_INSTRUCTIONS FOR THE TASK_: When you reach the line with "Image resolution: width=692 pixels, height=1172" in the data below, begin printing lines exactly, and stop once the line with "The width and height of the screenshot is (545, 389)." has been printed.

(Dataset entries)

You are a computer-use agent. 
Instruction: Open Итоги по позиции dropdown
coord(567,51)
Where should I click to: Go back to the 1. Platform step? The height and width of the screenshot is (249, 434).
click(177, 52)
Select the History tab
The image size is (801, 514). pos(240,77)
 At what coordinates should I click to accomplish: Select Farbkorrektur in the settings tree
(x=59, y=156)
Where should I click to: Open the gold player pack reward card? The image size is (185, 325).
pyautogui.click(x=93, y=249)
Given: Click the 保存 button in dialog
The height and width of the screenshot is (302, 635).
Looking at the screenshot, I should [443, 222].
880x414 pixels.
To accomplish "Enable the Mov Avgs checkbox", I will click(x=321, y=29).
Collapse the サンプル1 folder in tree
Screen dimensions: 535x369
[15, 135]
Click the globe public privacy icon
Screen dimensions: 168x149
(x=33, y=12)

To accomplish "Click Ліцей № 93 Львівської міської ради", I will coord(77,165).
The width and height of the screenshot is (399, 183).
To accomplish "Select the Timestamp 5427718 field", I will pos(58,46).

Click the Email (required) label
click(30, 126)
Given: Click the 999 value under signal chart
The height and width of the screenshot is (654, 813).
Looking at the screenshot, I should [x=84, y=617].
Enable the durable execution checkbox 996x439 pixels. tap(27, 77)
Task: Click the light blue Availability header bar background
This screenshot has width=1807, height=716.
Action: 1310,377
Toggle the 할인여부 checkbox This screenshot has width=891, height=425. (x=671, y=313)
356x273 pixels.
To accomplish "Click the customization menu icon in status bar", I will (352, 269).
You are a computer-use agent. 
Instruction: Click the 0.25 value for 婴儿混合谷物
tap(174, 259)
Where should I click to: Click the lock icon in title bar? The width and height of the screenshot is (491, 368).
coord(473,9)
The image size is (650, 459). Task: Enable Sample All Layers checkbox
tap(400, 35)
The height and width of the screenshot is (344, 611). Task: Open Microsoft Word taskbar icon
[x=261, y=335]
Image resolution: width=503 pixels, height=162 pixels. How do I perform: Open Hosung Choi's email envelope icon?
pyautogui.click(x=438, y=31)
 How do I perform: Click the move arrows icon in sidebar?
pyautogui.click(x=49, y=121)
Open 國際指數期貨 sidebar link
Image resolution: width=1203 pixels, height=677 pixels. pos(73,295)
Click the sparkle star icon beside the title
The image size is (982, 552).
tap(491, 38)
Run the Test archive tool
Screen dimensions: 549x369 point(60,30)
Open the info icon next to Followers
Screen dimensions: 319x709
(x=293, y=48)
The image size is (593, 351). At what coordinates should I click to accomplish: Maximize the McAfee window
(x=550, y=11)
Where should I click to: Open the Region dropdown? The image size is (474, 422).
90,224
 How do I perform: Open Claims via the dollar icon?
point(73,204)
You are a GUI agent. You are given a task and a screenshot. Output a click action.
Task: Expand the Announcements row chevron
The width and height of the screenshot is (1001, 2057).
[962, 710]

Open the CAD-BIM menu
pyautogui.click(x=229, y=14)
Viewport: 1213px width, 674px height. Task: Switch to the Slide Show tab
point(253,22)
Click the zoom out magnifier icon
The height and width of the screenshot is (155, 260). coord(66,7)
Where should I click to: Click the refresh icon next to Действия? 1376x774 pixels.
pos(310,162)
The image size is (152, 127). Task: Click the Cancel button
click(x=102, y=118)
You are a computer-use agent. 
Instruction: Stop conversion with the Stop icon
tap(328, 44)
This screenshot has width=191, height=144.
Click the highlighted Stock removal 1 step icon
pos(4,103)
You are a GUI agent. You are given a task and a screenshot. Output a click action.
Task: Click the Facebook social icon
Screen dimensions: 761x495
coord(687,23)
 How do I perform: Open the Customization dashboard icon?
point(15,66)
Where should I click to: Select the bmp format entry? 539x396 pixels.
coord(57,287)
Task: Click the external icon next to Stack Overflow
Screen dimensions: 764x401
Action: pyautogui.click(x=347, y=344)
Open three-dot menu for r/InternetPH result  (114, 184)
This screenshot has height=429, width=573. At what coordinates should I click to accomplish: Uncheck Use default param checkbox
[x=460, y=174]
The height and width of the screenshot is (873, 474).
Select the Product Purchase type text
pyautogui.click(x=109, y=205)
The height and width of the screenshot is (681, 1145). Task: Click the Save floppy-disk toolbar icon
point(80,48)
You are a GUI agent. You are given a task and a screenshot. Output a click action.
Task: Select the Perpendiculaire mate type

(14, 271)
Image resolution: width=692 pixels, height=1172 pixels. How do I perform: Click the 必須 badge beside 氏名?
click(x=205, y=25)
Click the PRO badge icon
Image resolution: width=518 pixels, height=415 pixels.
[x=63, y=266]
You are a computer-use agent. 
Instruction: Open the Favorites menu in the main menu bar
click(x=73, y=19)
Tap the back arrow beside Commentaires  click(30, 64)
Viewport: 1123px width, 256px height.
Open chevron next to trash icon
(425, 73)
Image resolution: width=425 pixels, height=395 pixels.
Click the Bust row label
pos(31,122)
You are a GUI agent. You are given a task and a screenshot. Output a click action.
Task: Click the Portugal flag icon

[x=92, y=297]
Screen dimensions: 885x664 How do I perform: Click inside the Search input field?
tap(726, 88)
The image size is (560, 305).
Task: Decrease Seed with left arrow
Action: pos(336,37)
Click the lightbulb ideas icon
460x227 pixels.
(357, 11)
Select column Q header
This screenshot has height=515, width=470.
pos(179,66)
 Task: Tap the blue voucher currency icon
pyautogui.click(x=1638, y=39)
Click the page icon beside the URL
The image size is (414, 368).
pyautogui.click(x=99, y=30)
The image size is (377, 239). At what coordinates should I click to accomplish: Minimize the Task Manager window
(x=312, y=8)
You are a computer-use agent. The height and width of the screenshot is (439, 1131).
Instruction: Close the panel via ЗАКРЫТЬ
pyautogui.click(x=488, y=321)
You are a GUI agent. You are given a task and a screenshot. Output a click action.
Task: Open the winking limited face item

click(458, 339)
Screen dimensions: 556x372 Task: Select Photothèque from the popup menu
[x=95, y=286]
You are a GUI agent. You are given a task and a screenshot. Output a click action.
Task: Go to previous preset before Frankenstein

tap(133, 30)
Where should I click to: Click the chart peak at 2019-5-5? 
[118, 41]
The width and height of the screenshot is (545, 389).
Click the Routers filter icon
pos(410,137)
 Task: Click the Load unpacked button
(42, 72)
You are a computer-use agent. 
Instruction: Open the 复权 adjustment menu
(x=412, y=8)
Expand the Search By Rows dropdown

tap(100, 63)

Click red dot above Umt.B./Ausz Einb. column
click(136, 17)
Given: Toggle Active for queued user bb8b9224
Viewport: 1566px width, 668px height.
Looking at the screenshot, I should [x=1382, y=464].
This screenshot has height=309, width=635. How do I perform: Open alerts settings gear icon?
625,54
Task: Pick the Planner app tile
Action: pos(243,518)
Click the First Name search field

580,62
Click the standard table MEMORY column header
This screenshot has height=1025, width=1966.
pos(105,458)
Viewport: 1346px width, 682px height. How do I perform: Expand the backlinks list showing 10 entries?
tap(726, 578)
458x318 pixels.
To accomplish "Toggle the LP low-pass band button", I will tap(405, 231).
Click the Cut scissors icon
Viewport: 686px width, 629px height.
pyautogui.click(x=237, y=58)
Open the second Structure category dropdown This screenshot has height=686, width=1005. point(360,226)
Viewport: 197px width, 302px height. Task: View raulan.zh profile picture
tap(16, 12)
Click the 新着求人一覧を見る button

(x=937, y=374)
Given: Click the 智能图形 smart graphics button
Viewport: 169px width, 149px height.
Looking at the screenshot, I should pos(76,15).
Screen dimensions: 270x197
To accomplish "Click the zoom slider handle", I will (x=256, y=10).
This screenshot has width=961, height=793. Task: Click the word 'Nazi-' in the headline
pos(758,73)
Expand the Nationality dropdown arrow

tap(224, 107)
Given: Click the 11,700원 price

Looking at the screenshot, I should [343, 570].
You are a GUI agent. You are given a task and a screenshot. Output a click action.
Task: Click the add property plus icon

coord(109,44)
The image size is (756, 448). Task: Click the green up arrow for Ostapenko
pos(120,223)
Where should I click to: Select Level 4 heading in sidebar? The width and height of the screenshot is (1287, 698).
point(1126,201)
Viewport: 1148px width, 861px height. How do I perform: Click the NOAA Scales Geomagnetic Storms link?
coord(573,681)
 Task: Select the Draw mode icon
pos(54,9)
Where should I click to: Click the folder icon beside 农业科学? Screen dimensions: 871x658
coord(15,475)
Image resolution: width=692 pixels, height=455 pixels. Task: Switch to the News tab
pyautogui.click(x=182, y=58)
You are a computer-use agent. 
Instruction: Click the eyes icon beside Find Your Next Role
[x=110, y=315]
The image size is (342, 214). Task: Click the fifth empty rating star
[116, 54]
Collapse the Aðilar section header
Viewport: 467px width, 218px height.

_COMPLETED TASK_:
Image resolution: width=692 pixels, height=1172 pixels. How do I perform: Click the 必須 badge beside 氏名?
click(x=205, y=25)
Click the PRO badge icon
Image resolution: width=518 pixels, height=415 pixels.
[x=63, y=266]
You are a computer-use agent. 
Instruction: Open the Favorites menu in the main menu bar
click(x=73, y=19)
Tap the back arrow beside Commentaires  click(30, 64)
Viewport: 1123px width, 256px height.
Open chevron next to trash icon
(425, 73)
Image resolution: width=425 pixels, height=395 pixels.
Click the Bust row label
pos(31,122)
You are a GUI agent. You are given a task and a screenshot. Output a click action.
Task: Click the Portugal flag icon

[x=92, y=297]
Screen dimensions: 885x664 How do I perform: Click inside the Search input field?
tap(726, 88)
The image size is (560, 305).
Task: Decrease Seed with left arrow
Action: pos(336,37)
Click the lightbulb ideas icon
460x227 pixels.
(357, 11)
Select column Q header
This screenshot has height=515, width=470.
pos(179,66)
 Task: Tap the blue voucher currency icon
pyautogui.click(x=1638, y=39)
Click the page icon beside the URL
The image size is (414, 368).
pyautogui.click(x=99, y=30)
The image size is (377, 239). At what coordinates should I click to accomplish: Minimize the Task Manager window
(x=312, y=8)
You are a computer-use agent. The height and width of the screenshot is (439, 1131).
Instruction: Close the panel via ЗАКРЫТЬ
pyautogui.click(x=488, y=321)
You are a GUI agent. You are given a task and a screenshot. Output a click action.
Task: Open the winking limited face item

click(458, 339)
Screen dimensions: 556x372 Task: Select Photothèque from the popup menu
[x=95, y=286]
You are a GUI agent. You are given a task and a screenshot. Output a click action.
Task: Go to previous preset before Frankenstein

tap(133, 30)
Where should I click to: Click the chart peak at 2019-5-5? 
[118, 41]
The width and height of the screenshot is (545, 389).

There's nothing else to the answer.